Lay out the lines from the first one up to and including the line with "This screenshot has height=676, width=1015." as a JSON list of strings, one string per line, leaving out blank lines.

[Lines from a collection]
>>>>
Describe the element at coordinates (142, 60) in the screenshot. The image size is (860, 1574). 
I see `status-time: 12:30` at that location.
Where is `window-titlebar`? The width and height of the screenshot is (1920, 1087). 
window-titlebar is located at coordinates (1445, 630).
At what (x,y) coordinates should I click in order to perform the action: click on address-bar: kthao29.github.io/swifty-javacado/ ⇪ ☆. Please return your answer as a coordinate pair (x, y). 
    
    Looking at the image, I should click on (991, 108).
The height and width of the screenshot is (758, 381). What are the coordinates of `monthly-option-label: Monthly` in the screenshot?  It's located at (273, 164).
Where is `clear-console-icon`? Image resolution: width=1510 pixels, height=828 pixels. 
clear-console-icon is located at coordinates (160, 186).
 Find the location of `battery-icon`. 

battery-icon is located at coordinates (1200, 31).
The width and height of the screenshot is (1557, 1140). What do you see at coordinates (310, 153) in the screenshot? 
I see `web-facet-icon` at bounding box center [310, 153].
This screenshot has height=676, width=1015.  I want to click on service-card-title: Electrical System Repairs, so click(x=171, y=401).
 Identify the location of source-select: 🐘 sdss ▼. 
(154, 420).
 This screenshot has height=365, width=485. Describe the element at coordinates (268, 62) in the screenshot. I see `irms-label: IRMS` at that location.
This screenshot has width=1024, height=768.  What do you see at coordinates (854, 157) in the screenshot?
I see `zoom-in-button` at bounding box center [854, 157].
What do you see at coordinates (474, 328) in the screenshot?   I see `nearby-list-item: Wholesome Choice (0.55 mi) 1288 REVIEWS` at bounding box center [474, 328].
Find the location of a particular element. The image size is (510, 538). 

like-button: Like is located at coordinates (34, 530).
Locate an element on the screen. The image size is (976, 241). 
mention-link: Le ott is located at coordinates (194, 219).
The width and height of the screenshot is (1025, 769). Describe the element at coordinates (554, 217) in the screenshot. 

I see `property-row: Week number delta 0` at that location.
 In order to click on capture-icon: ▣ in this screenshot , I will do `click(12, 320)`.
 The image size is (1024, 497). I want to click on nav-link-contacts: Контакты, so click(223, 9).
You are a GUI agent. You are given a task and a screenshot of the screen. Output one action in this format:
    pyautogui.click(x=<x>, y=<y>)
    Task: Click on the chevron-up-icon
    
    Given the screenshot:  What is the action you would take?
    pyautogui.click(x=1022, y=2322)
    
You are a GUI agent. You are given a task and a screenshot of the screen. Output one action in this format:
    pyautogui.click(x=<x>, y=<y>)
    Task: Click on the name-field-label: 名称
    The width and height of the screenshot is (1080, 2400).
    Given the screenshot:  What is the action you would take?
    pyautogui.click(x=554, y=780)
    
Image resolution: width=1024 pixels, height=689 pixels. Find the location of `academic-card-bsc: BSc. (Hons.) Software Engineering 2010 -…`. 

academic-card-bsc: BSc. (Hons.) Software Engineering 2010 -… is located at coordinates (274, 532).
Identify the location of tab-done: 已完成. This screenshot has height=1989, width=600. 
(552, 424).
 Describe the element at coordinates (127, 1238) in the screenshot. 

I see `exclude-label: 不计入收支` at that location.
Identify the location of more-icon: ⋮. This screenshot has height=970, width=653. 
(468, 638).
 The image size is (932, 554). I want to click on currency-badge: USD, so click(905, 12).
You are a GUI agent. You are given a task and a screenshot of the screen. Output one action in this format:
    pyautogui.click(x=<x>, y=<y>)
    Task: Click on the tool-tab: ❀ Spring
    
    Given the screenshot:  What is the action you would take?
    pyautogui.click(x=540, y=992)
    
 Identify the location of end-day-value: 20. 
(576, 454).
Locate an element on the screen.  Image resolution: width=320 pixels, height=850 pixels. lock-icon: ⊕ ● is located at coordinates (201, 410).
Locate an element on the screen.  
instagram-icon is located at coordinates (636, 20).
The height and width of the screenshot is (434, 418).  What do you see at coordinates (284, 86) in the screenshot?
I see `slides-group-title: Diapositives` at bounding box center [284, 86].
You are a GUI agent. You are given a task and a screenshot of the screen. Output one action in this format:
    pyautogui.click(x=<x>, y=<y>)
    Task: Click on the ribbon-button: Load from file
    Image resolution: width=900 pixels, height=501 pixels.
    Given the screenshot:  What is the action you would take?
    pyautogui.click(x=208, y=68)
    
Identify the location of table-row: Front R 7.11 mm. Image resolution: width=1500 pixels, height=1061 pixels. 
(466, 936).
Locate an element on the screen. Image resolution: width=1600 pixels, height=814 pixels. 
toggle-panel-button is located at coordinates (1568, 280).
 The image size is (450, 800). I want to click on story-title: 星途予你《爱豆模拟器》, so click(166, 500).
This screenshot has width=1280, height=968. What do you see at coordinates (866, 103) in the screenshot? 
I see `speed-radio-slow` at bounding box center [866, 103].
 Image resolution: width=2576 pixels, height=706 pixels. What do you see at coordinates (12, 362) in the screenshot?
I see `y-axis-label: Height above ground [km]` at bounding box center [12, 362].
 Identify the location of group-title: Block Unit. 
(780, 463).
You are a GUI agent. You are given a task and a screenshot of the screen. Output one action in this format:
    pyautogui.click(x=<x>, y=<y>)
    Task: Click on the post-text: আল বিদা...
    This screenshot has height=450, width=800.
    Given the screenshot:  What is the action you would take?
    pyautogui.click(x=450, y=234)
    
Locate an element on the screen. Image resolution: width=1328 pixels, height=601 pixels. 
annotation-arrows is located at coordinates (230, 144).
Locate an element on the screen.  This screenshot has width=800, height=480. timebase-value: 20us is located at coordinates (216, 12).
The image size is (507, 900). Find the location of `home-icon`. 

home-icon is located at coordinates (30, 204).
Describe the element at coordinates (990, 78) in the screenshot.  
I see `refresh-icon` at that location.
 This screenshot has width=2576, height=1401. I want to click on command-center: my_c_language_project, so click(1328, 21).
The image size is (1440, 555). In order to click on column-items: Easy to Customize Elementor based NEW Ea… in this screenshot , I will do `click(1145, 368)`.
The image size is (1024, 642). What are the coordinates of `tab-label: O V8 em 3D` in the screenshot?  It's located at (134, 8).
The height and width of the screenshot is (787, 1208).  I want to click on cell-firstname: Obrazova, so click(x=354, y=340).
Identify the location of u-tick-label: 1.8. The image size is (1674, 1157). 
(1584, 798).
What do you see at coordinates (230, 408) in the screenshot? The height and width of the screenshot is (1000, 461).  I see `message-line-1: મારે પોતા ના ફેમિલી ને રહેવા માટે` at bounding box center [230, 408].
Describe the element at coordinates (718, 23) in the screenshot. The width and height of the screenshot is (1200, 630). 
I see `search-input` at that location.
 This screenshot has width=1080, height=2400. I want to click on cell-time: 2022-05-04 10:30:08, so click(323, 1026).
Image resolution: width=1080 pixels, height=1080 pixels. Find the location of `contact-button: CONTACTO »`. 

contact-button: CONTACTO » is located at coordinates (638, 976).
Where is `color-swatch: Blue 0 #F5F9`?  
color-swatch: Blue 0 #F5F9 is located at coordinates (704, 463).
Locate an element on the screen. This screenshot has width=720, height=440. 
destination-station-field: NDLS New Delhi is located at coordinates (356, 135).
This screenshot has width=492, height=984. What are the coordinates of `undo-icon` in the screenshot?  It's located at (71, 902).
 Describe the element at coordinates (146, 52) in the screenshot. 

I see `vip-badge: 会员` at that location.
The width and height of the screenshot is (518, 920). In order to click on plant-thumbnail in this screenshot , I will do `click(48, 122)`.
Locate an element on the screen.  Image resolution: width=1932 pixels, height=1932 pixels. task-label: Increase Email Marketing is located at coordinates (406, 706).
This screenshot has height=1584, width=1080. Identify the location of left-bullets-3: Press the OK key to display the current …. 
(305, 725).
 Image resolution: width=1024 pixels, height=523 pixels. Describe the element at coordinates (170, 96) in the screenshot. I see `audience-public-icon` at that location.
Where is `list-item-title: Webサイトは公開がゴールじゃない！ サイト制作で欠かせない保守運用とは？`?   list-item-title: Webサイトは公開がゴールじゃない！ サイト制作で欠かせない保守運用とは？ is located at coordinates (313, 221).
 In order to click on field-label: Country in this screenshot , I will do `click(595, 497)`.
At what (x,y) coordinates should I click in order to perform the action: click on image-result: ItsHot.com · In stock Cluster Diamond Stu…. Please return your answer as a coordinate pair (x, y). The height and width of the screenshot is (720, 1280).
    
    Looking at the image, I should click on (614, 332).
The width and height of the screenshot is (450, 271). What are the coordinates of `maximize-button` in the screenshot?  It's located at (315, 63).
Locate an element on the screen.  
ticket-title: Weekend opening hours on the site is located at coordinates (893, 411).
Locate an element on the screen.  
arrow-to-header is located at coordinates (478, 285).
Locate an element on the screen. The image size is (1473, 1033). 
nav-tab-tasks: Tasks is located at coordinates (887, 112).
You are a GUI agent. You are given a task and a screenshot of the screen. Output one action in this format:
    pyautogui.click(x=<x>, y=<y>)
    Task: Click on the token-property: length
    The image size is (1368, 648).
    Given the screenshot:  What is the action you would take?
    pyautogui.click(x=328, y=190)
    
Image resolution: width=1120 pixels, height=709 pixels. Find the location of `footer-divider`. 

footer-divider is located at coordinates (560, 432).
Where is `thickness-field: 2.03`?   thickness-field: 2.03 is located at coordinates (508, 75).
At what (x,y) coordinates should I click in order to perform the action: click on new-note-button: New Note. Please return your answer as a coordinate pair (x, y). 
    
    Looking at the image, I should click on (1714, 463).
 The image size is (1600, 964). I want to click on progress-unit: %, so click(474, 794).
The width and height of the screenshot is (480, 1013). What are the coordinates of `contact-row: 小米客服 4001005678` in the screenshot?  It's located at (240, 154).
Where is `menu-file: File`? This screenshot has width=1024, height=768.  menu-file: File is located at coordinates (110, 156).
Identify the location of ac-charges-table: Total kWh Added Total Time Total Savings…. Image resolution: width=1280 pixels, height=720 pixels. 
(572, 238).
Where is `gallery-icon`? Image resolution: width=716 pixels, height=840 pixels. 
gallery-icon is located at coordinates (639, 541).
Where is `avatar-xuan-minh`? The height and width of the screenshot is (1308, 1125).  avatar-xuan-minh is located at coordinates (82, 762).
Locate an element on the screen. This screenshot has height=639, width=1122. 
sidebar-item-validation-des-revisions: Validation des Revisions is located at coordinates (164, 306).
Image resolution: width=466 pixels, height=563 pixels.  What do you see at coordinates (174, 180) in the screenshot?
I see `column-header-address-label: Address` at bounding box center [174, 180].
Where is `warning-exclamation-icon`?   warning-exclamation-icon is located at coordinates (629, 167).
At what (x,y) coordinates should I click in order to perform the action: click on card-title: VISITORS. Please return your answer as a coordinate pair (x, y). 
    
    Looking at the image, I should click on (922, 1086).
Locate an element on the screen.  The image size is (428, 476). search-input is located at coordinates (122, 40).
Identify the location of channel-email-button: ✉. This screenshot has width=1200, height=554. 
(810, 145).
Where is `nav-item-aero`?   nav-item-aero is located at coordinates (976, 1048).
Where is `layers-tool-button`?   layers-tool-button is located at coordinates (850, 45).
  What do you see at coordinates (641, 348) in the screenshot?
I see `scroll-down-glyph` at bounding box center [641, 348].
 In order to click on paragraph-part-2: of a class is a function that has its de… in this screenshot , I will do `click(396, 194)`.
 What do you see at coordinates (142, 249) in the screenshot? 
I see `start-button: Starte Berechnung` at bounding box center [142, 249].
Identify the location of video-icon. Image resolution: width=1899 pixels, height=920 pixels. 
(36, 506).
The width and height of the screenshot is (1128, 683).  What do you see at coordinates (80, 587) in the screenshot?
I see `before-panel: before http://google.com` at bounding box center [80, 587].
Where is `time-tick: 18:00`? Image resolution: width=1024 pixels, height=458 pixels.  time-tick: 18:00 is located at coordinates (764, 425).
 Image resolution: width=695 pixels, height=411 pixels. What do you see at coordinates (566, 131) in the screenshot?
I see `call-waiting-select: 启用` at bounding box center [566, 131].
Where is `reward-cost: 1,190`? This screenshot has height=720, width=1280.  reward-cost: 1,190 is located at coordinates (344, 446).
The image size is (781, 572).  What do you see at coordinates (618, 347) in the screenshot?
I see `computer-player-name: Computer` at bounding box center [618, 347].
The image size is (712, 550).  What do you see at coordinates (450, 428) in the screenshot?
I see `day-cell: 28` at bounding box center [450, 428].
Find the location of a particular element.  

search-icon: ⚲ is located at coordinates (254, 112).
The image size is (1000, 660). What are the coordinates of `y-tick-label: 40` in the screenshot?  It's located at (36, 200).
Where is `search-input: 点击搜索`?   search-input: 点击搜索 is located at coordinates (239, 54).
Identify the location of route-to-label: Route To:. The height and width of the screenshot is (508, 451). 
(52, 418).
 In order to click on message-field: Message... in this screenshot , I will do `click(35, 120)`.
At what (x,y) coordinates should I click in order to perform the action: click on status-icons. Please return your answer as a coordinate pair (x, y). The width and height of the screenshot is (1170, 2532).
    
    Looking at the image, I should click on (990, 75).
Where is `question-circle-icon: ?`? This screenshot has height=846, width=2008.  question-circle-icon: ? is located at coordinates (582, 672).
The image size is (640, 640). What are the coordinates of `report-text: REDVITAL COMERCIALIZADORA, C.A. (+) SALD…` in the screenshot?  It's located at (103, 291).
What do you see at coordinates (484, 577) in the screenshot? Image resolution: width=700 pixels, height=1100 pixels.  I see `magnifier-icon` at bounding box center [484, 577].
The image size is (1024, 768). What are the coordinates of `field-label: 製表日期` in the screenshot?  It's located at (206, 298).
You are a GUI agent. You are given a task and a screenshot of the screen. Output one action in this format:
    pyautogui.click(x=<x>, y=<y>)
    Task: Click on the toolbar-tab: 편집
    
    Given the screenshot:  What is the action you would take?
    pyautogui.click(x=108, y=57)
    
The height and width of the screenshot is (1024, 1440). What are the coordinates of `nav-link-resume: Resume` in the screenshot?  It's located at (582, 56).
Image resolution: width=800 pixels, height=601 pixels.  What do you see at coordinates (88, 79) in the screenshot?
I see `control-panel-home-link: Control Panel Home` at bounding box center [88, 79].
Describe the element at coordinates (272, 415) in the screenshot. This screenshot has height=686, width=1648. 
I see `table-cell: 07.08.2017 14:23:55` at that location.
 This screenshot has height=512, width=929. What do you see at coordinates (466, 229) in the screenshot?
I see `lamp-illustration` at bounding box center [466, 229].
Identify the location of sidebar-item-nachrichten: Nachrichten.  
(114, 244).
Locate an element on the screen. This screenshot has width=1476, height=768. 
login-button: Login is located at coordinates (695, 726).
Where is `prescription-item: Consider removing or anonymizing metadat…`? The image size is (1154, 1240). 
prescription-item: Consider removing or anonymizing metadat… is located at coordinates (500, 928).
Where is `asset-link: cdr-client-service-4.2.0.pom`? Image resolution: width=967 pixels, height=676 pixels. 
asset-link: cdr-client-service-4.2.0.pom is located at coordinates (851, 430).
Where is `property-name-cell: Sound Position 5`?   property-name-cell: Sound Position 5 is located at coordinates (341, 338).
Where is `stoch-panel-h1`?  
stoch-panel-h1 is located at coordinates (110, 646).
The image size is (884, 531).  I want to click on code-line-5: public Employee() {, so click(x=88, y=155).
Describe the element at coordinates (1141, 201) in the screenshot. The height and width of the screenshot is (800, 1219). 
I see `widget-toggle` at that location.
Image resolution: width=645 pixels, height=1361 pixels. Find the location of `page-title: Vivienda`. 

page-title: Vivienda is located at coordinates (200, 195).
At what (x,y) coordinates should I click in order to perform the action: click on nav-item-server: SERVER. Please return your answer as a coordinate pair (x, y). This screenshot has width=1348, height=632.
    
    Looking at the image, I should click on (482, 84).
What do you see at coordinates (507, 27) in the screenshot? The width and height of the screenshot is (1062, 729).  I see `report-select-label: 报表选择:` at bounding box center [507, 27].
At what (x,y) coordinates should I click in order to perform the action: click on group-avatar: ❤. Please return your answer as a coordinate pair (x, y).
<<<<
**Exercise answer:**
[
  "Describe the element at coordinates (142, 60) in the screenshot. The image size is (860, 1574). ",
  "I see `status-time: 12:30` at that location.",
  "Where is `window-titlebar`? The width and height of the screenshot is (1920, 1087). ",
  "window-titlebar is located at coordinates (1445, 630).",
  "At what (x,y) coordinates should I click in order to perform the action: click on address-bar: kthao29.github.io/swifty-javacado/ ⇪ ☆. Please return your answer as a coordinate pair (x, y). ",
  "    Looking at the image, I should click on (991, 108).",
  "The height and width of the screenshot is (758, 381). What are the coordinates of `monthly-option-label: Monthly` in the screenshot?  It's located at (273, 164).",
  "Where is `clear-console-icon`? Image resolution: width=1510 pixels, height=828 pixels. ",
  "clear-console-icon is located at coordinates (160, 186).",
  " Find the location of `battery-icon`. ",
  "battery-icon is located at coordinates (1200, 31).",
  "The width and height of the screenshot is (1557, 1140). What do you see at coordinates (310, 153) in the screenshot? ",
  "I see `web-facet-icon` at bounding box center [310, 153].",
  "This screenshot has height=676, width=1015.  I want to click on service-card-title: Electrical System Repairs, so click(x=171, y=401)."
]